[Stored records]
┄┄┄┄┄┄┄┄┄┄

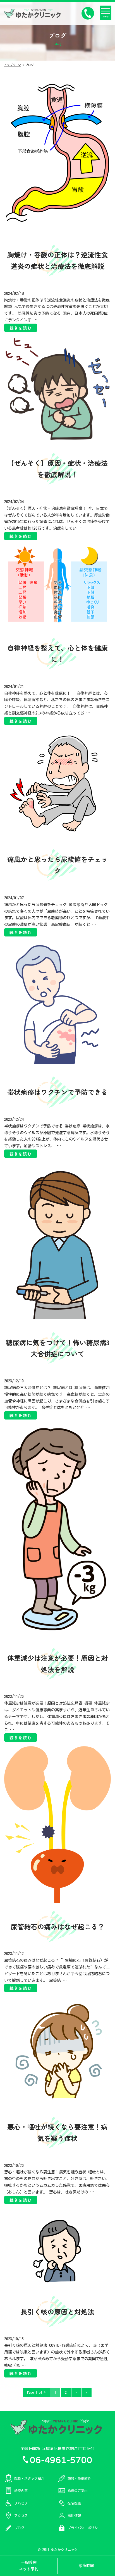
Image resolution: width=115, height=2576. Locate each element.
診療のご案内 (78, 2490)
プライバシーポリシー (84, 2527)
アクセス (21, 2515)
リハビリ (21, 2503)
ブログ (19, 2527)
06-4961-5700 (61, 2459)
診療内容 (21, 2490)
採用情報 (74, 2515)
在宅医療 (74, 2503)
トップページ (12, 64)
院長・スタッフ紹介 (29, 2478)
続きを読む (20, 328)
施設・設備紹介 (79, 2478)
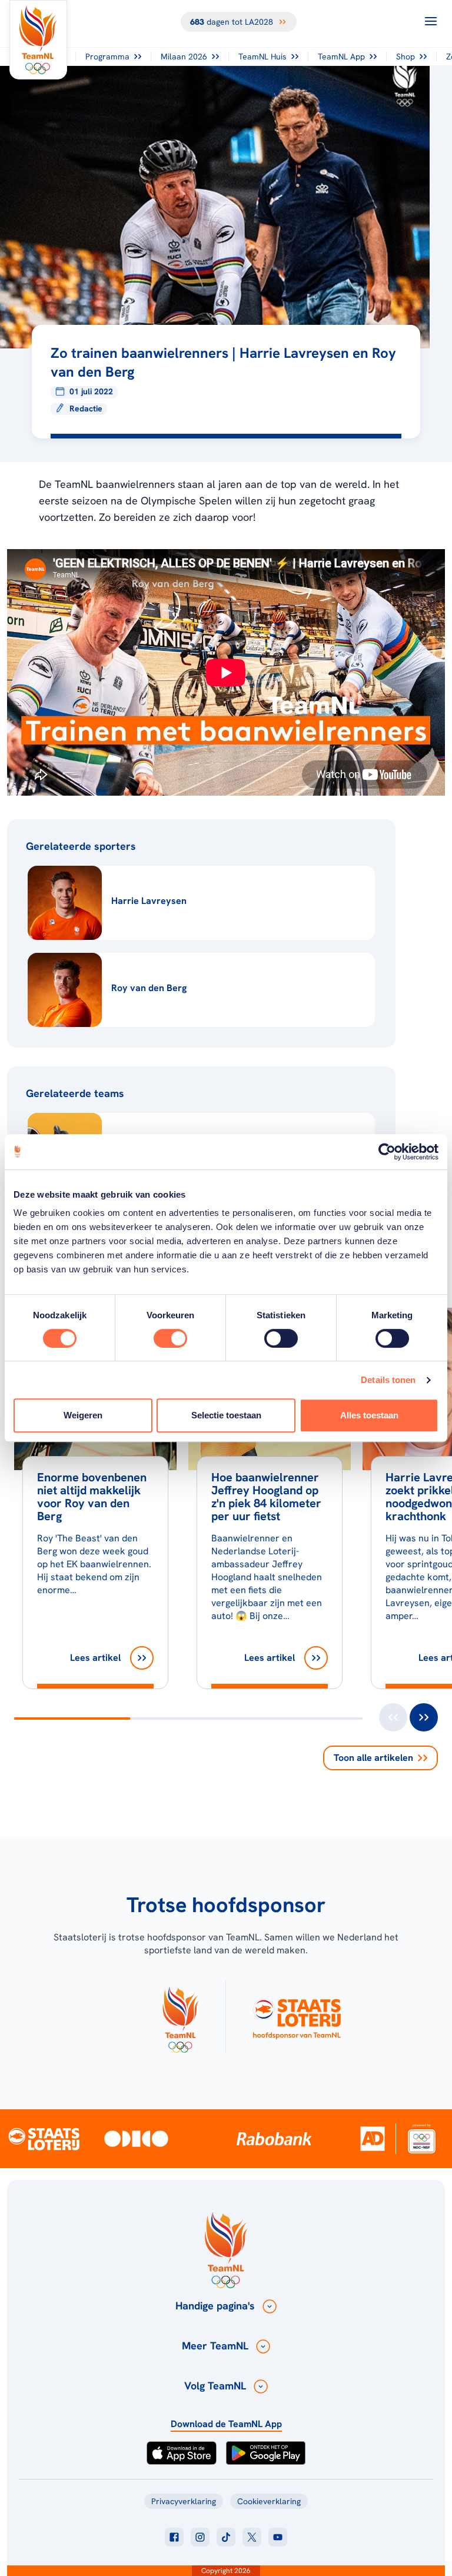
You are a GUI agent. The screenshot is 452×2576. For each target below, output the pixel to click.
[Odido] (136, 2138)
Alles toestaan (369, 1415)
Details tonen (388, 1380)
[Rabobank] (274, 2138)
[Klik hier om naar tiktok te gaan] (226, 2537)
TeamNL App (341, 56)
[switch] (170, 1338)
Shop (405, 56)
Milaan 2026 (184, 56)
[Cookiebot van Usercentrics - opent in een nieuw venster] (386, 1152)
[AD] (372, 2138)
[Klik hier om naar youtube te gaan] (277, 2537)
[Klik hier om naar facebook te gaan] (174, 2537)
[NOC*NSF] (421, 2138)
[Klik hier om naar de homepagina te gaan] (38, 39)
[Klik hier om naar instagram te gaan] (200, 2537)
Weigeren (83, 1415)
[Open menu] (431, 21)
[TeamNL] (180, 2017)
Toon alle (373, 1757)
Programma (107, 56)
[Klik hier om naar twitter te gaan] (251, 2537)
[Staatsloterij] (43, 2138)
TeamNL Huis (262, 56)
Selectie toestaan (226, 1415)
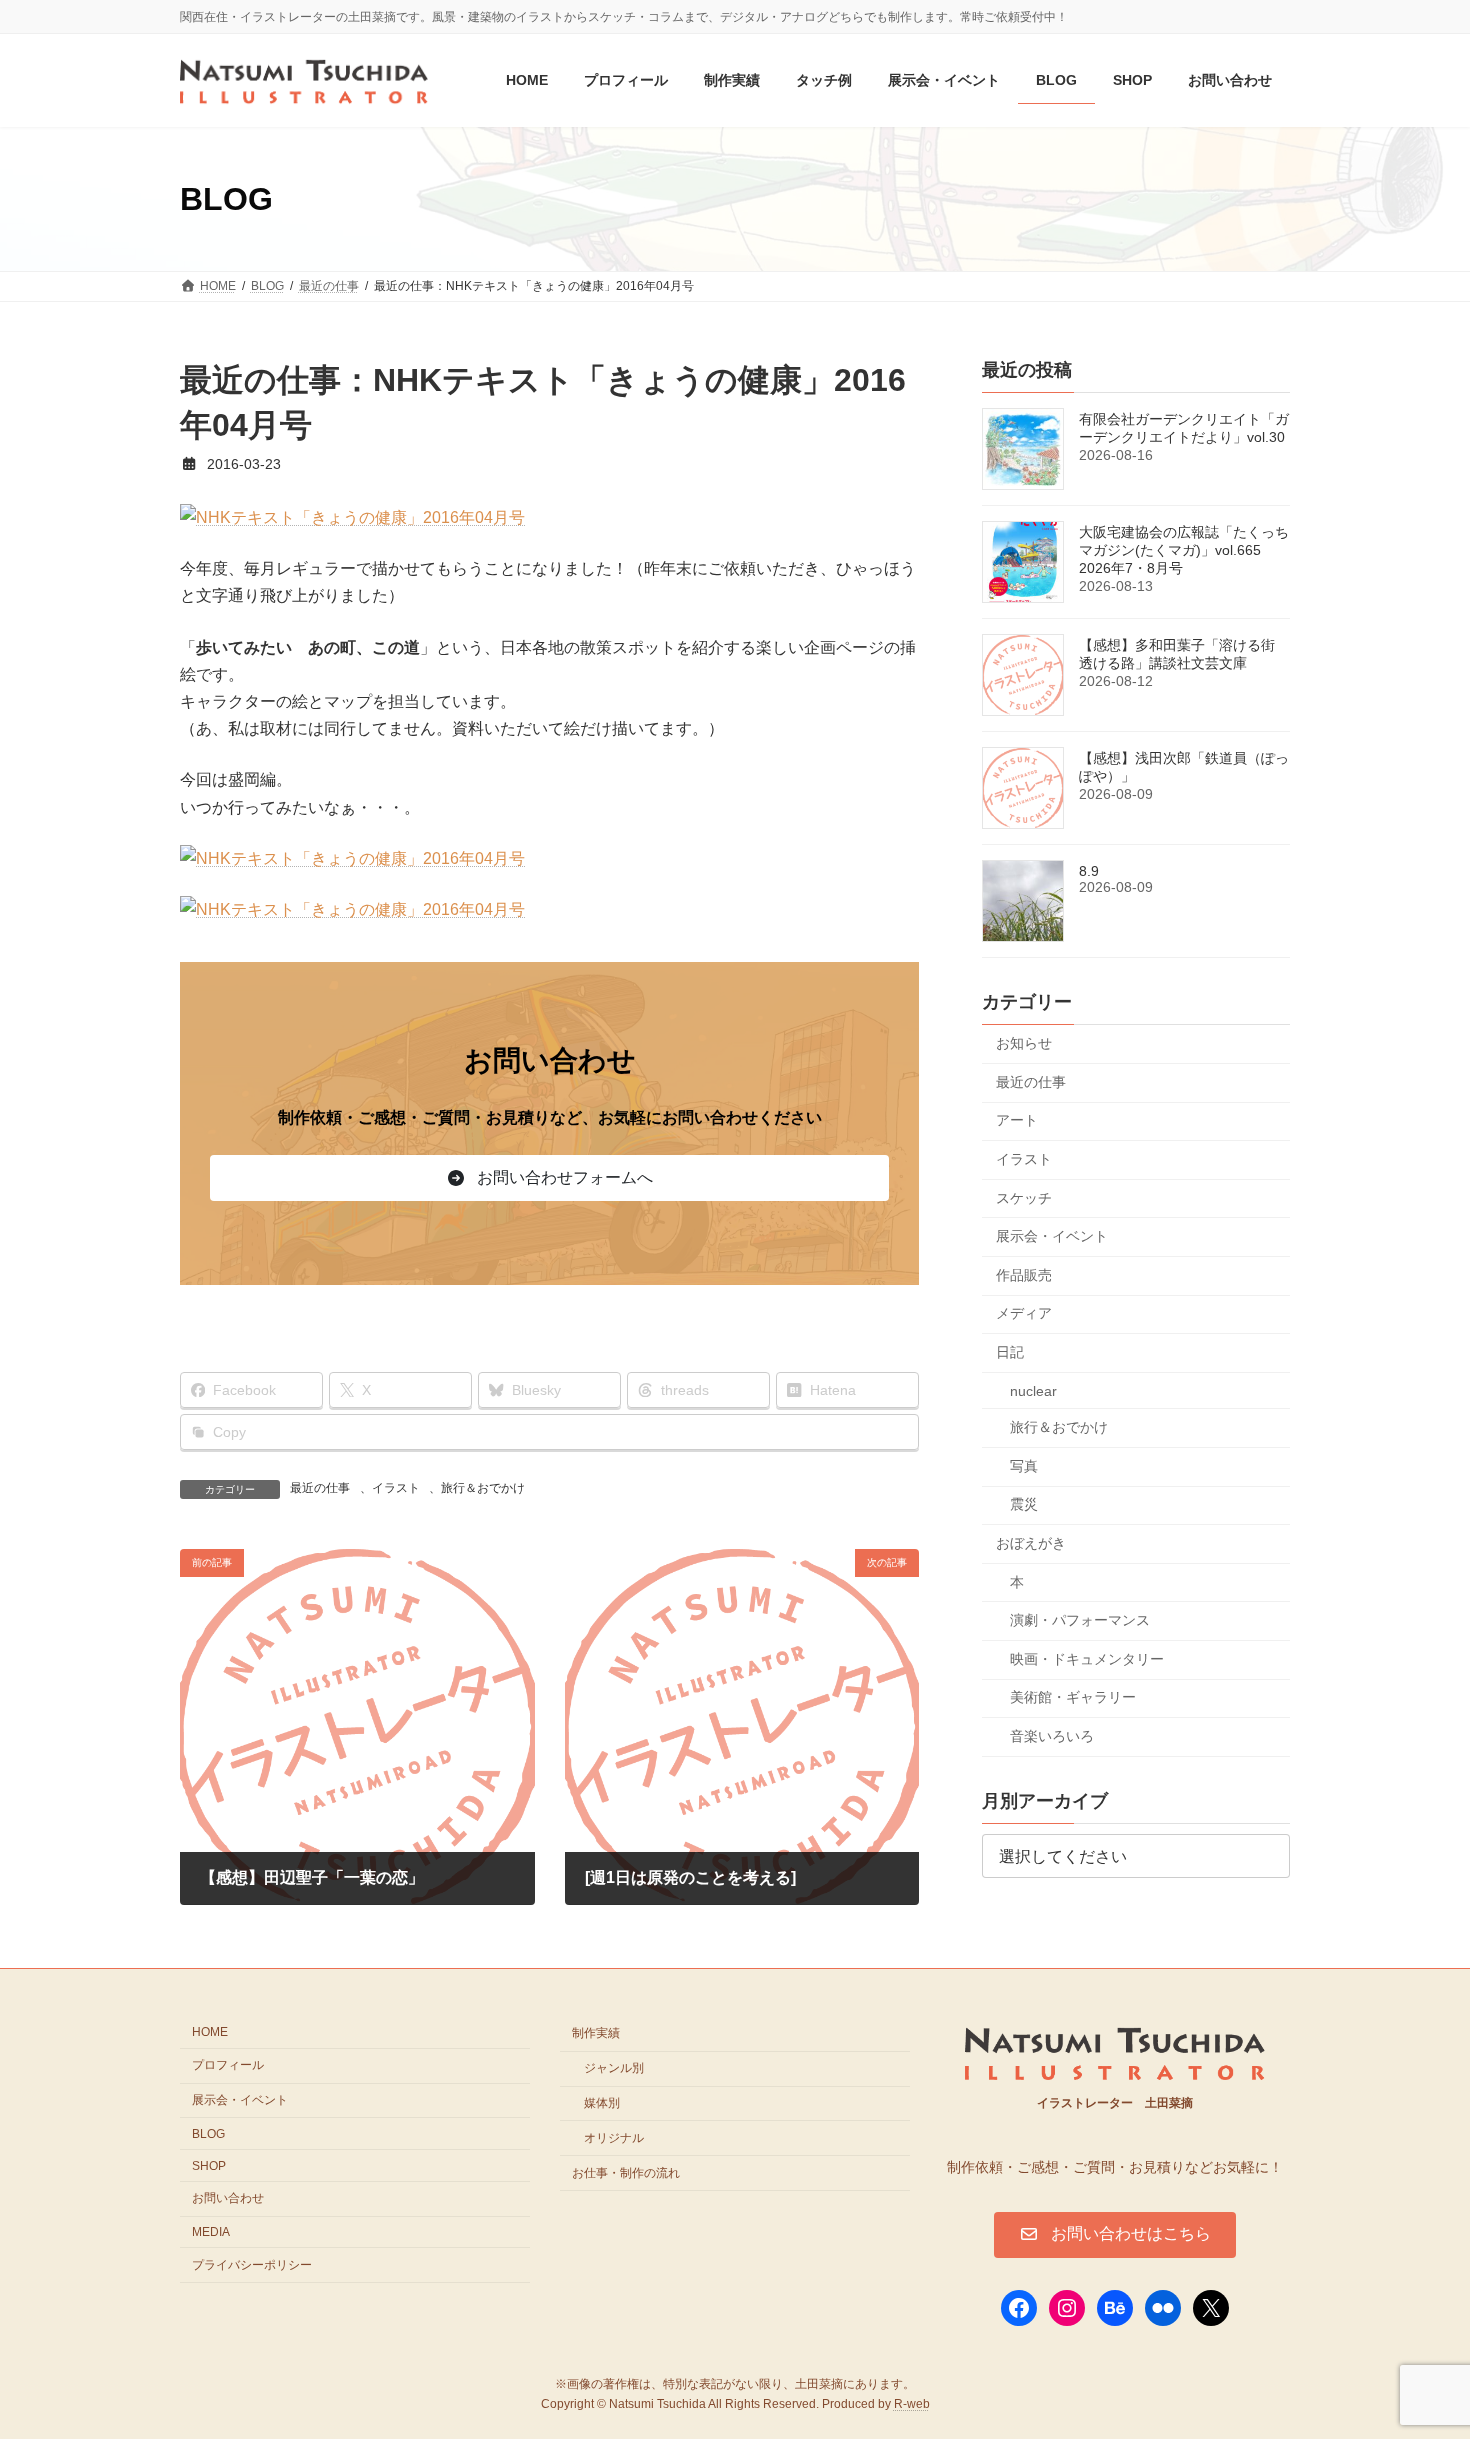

┄┄┄┄┄┄┄┄┄┄

Output exactly the lines from the one containing "You are a GUI" through the last line of the records above, both included, and leave out the pictures.

You are a GUI agent. The screenshot is 452×2576. For each target below, output the pixel to click.
[Odido] (136, 2138)
Alles toestaan (369, 1415)
Details tonen (388, 1380)
[Rabobank] (274, 2138)
[Klik hier om naar tiktok te gaan] (226, 2537)
TeamNL App (341, 56)
[switch] (170, 1338)
Shop (405, 56)
Milaan 2026 (184, 56)
[Cookiebot van Usercentrics - opent in een nieuw venster] (386, 1152)
[AD] (372, 2138)
[Klik hier om naar youtube te gaan] (277, 2537)
[Klik hier om naar facebook te gaan] (174, 2537)
[NOC*NSF] (421, 2138)
[Klik hier om naar de homepagina te gaan] (38, 39)
[Klik hier om naar instagram te gaan] (200, 2537)
Weigeren (83, 1415)
[Open menu] (431, 21)
[TeamNL] (180, 2017)
Toon alle (373, 1757)
Programma (107, 56)
[Klik hier om naar twitter te gaan] (251, 2537)
[Staatsloterij] (43, 2138)
TeamNL Huis (262, 56)
Selectie toestaan (226, 1415)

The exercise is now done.